By 1870, he moved to Rome, where he opened a studio on Via Margutta #33.
In 1873 at the Esposizione Internazionale of Vienna, he exhibited a Riposo di cacciatori (Hunters at Rest). In 1877 at the National Exposition of Naples, he exhibited: Agostino Nifo at the Court of Charles V. he also painted The Death of Pilade Bronzetti at Castel Morrone, in memory of an officer who died fighting at the Battle of Volturno; and Taddeo da Sessa at the Council of Lyon defends the Emperor Frederick II.

== Bibliography ==
- Giuseppe Stopiti (1885). "Galleria Biografica d'Italia"
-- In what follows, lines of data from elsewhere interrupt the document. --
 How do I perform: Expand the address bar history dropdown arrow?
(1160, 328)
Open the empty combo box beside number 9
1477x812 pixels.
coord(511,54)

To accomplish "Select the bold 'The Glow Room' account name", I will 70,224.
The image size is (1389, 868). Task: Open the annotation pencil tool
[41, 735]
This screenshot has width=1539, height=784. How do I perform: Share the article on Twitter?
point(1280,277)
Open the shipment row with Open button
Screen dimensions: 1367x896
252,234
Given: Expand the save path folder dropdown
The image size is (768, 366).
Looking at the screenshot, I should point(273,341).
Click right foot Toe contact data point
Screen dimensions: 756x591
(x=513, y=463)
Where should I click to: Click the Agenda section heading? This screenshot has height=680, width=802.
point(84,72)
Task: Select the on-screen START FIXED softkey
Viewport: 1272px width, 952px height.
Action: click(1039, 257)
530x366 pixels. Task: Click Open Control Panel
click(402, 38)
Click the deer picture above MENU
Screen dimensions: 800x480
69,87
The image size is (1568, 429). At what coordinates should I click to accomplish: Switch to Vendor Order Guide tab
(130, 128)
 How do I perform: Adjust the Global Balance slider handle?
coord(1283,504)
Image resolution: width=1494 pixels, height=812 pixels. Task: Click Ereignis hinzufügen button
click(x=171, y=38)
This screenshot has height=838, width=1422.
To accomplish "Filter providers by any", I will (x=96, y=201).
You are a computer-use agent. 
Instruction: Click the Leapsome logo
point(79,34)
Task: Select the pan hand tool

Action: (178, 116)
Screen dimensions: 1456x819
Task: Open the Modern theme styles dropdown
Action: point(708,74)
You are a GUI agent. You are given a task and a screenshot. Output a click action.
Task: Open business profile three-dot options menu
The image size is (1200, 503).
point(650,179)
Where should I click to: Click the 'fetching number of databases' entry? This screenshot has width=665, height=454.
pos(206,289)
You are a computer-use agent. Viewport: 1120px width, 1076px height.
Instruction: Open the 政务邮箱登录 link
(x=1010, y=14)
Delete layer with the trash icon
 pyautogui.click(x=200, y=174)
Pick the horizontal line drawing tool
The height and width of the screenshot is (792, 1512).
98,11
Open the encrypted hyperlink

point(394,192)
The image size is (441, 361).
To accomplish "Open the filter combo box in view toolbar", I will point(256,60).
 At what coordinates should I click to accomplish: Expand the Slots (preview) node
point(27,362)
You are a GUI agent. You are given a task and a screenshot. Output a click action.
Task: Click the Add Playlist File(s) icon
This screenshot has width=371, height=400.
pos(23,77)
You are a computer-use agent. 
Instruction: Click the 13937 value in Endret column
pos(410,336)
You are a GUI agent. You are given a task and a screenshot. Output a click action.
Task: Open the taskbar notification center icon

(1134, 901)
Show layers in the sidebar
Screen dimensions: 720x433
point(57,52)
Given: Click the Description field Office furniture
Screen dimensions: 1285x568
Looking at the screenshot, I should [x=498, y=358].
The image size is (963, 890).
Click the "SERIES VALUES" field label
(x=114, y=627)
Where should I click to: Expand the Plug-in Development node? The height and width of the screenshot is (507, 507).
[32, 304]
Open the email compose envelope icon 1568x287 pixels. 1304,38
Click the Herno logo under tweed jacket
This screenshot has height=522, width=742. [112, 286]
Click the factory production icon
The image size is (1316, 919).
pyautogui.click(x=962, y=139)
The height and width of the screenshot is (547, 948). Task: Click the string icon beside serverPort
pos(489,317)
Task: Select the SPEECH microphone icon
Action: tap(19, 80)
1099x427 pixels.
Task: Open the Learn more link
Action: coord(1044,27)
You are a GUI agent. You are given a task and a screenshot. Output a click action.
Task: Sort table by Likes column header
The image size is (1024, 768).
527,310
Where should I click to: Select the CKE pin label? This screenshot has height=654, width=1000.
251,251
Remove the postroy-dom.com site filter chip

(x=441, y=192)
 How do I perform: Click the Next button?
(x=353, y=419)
- Angelo De Gubernatis (1889). "Dizionario degli artisti italiani viventi. Pittori, scultori e architetti"
- Nicola Borelli (1921). "Un artista e un patriota dimenticato. Luigi Toro" republished in "Un artista e un patriota dimenticato. Luigi Toro" (1993)
- Agostino Mario Comanducci (1945). "Dizionario illustrato dei pittori e incisori italiani moderni, 1800-1900"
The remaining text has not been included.